Ana Cláudia Laurindo- Cientista Social 

Fico verdadeiramente alegre com mais uma bienal do livro acontecendo em Alagoas! 

Algumas fibras sensíveis vibram, retorno ao passado, à infância rica de simbolismos, de trancoso, contos e “causos” que permeavam o ideário do meu povo. Mas eu lia. A maioria não sabia nem escrever. 

Meus seis anos de idade já encontravam Cinderela, Chapeuzinho e o Pequeno Polegar, mas muitas das meninas que jogavam comigo na praça, sequer conheciam o alfabeto. 

Parecíamos tão iguais, mas esse detalhe nos diferenciaria ao longo da vida. 

Enquanto crescia, os encontros se diferenciavam, de Ganymédes José recebi um livro que foi “Um presente para Cláudia”, tinha nove anos. 

Mas aos dez li Iracema, conheci Helena e Lucíola, essas mulheres entraram cedo na minha vida, com seus parceiros nem sempre espertos ou merecedores dos amores que inspiravam.
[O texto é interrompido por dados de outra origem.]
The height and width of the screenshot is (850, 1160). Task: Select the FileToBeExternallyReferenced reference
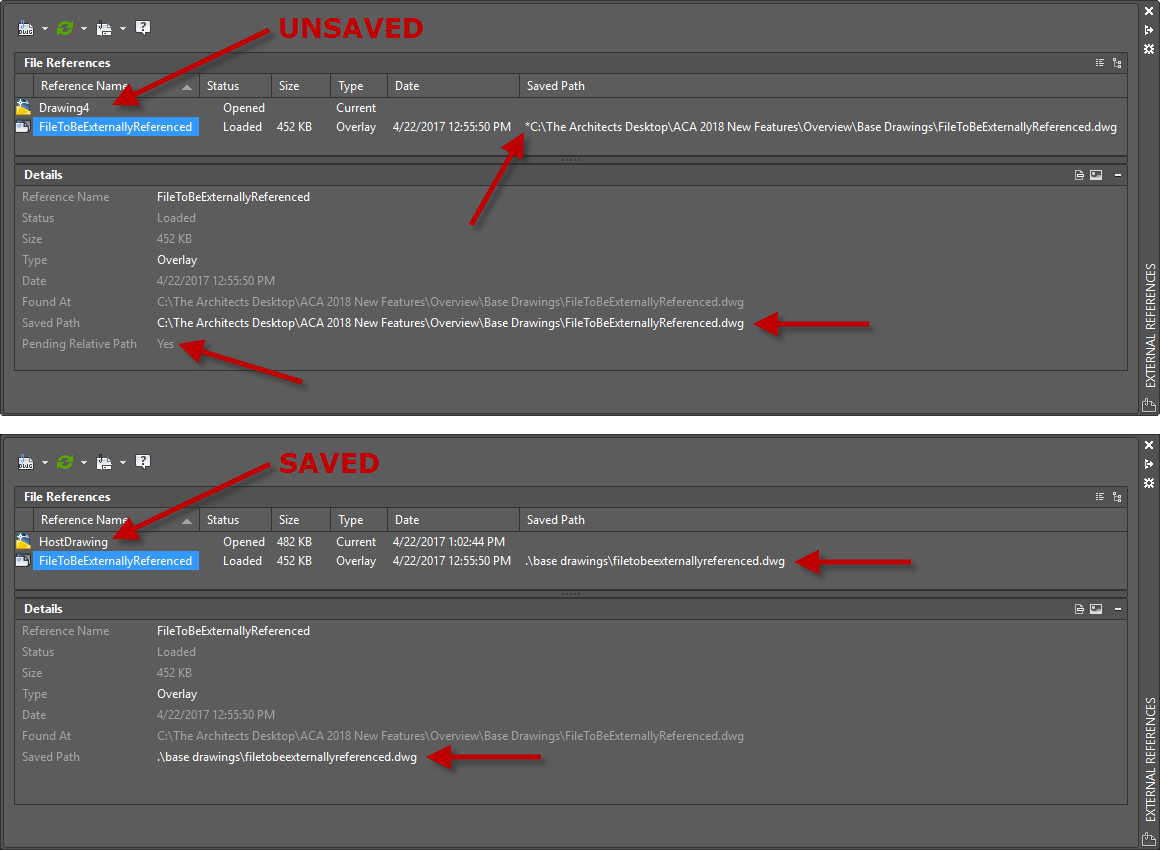(x=116, y=126)
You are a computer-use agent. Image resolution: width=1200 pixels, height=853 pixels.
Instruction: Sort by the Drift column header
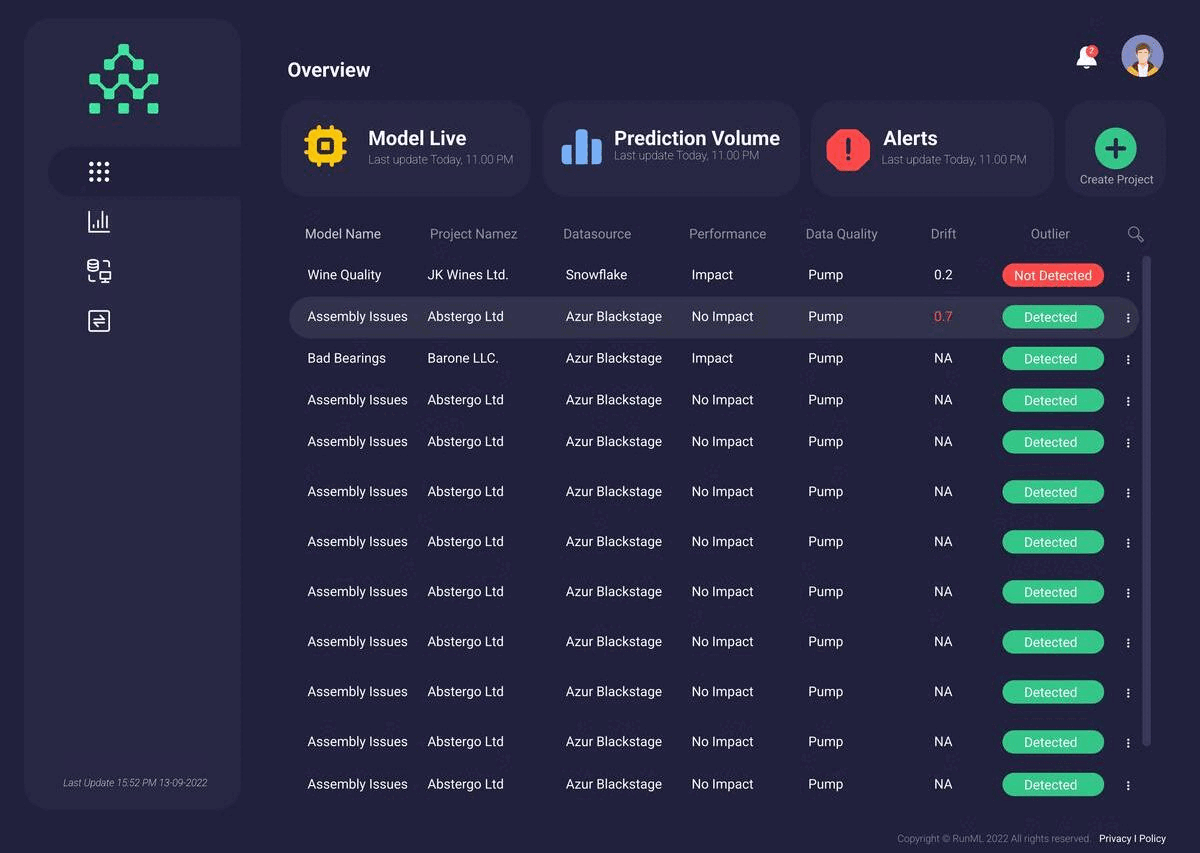943,234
A meu lado, muitas meninas não podiam brincar, pois precisavam ajudar suas mães lavadeiras, carregando enormes trouxas de roupas sujas de quem podia pagar. 

Jamais esqueci a inveja que sentia de quem podia ir ao rio, mergulhar, nadar (jamais aprendi a nadar!) mas minha mãe sempre me protegia das águas assassinas do Rio Camaragibe, matador anual de homens, mulheres, jovens e criancinhas! 
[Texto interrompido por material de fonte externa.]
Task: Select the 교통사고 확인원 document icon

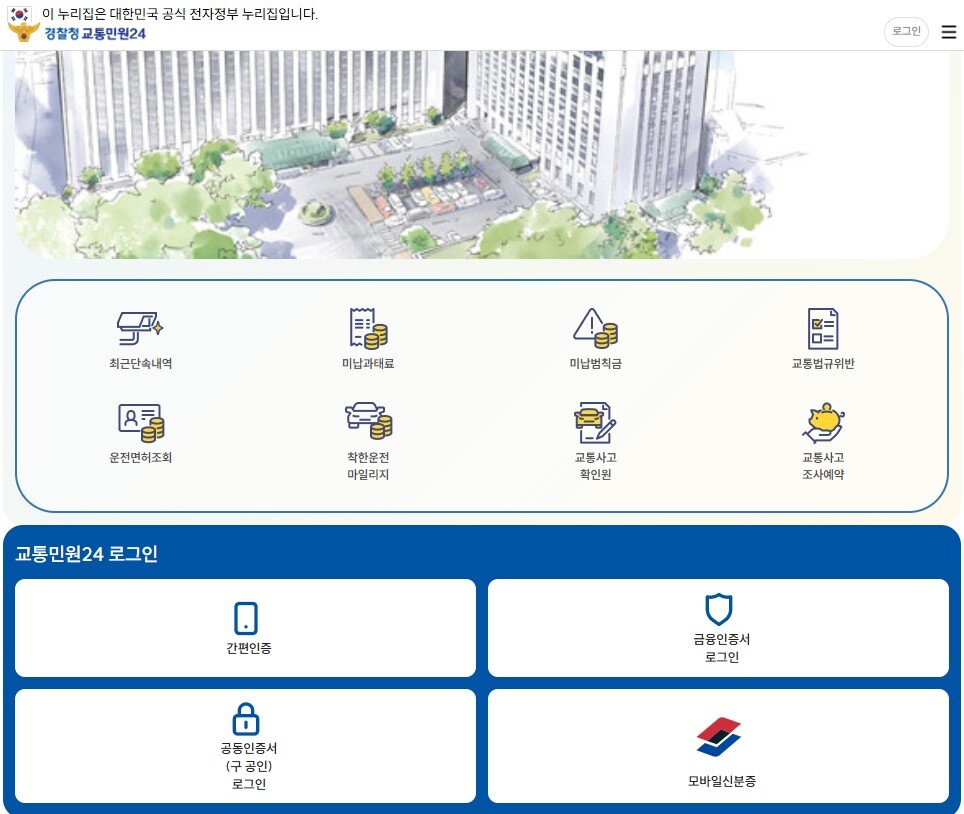Action: pos(595,423)
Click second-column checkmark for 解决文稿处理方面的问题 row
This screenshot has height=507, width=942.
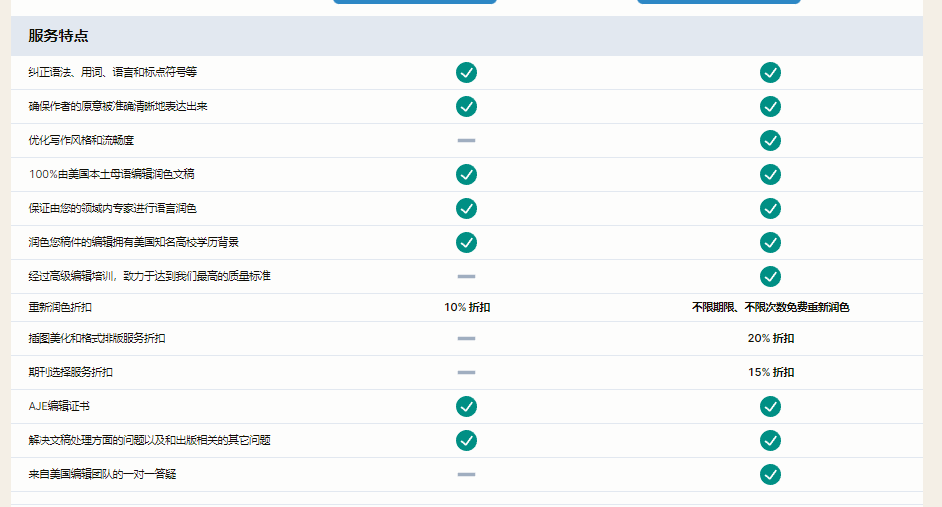(770, 440)
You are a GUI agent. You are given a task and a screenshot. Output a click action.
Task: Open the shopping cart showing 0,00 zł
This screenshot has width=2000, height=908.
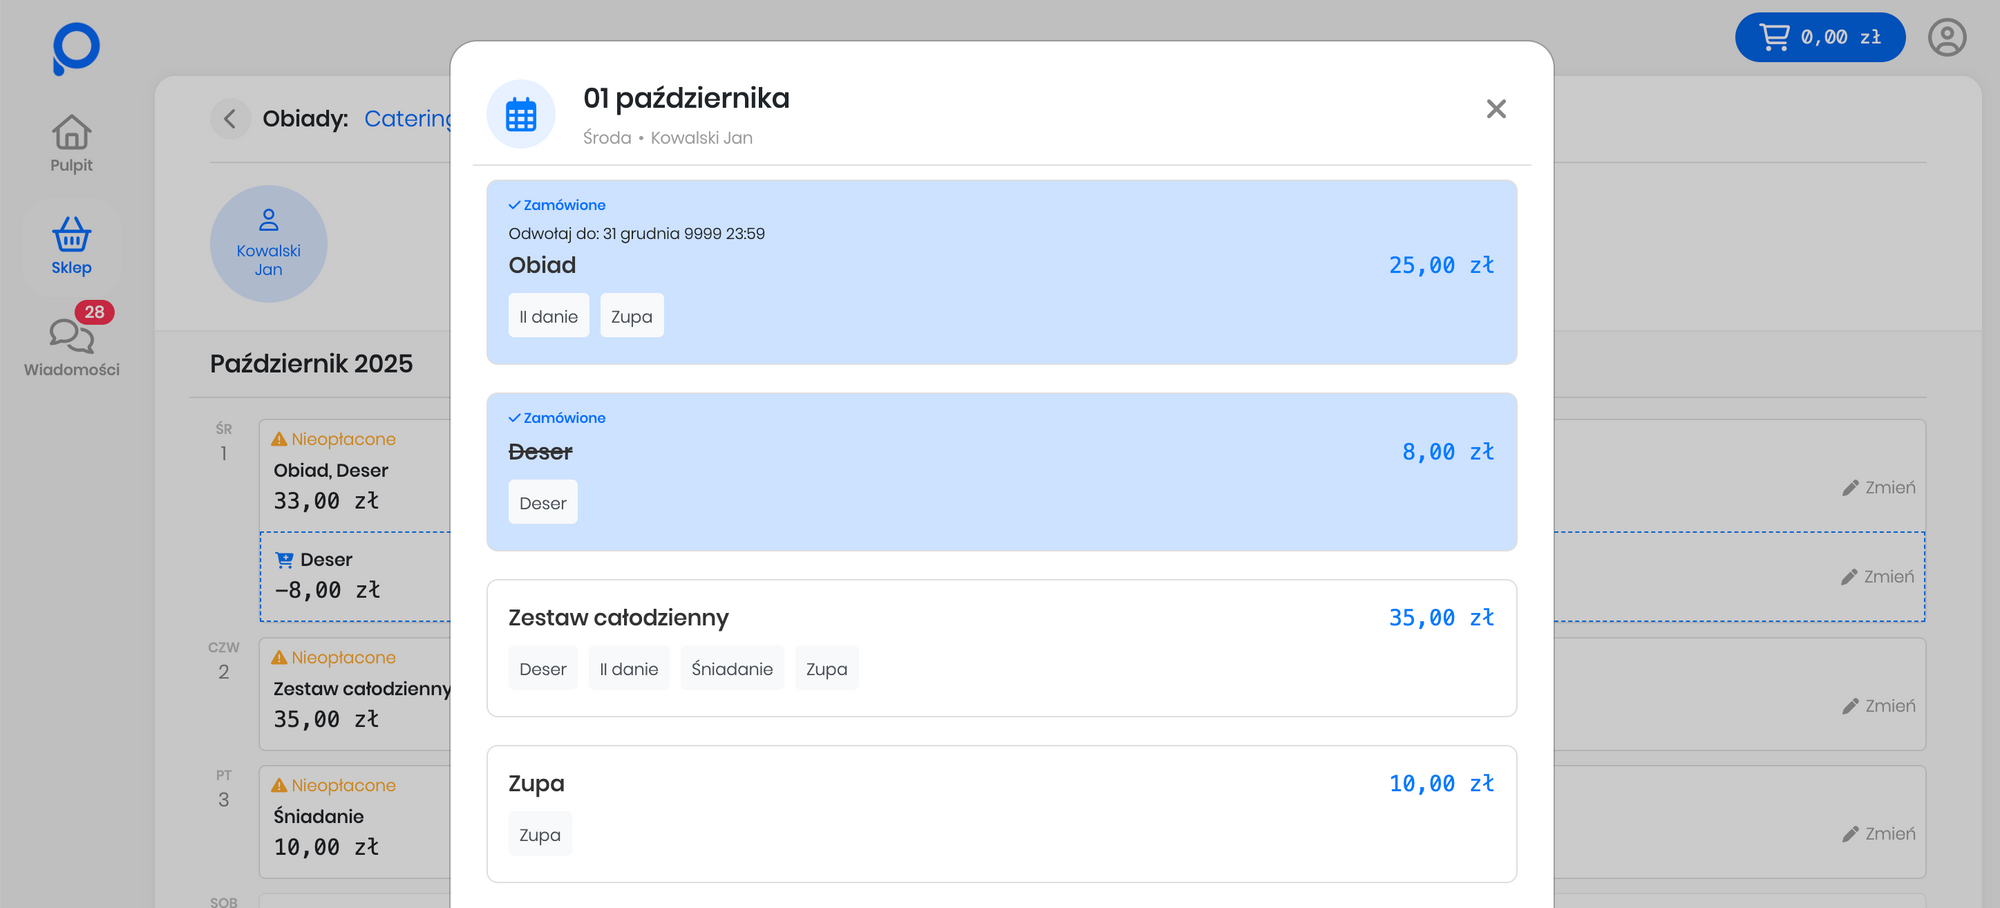pos(1819,38)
Fui ao enterro de alguns. 

Aos poucos aquela cidade me parecia pequena demais para quem tinha idéias como as minhas. 

Raros amigos compartilhavam, mas era feliz quando lia Arriete Vilela e Clea Marsiglia na pracinha, sob árvores e luar, revezando o recital com minha amiga Cátia Cavalcante. 

Conseguíamos ir bem “além do avesso da corda’, como se exibíssemos um lindo “chapéu da Itália”. 

São apenas recordações! Talvez nostalgia, mas meus amigos italianos diziam que não existe palavra mais linda que saudade. 

Talvez estejam certos. Mas o que não posso esquecer mesmo é a imagem das meninas que não tiveram oportunidade de ler. 

Aquelas que foram devoradas pela miséria e pelos homens malsinados que lhes cruzaram os caminhos íngremes. 

Não posso esquecer os meninos que cresceram na vizinhança da minha casa e hoje trabalham nos canaviais do Mato Grosso e Minas Gerais, enviando o dinheiro para os filhos que lhes aguardam o retorno, de cara triste. 

Contudo, lamento mesmo os meninos e meninas do meu tempo, que cresceram sem perspectiva de futuro, sem qualificação para apresentar ao mercado, sem outra moeda de troca senão a própria existência a legitimar a ocupação dos cargos políticos locais, como votantes de cabresto. 

Presos, devedores, comprometidos com os promotores das mesmas políticas que analfabetizam a mente e alma das gentes. 

Minhas quimeras passam hoje pela espera de que não deixemos de sonhar os tempos da libertação! Que os livros sejam muito mais que símbolos de elitização, mas de instrumentalização para a luta bendita nos campos de Deus. 

Quem dera todo povo não-leitor pudesse ler a traição que lhes mantém reféns, quem dera, que todo povo leitor pudesse interpretar a importância de sua participação política para a construção de sociedades includentes, equânimes e humanizadas.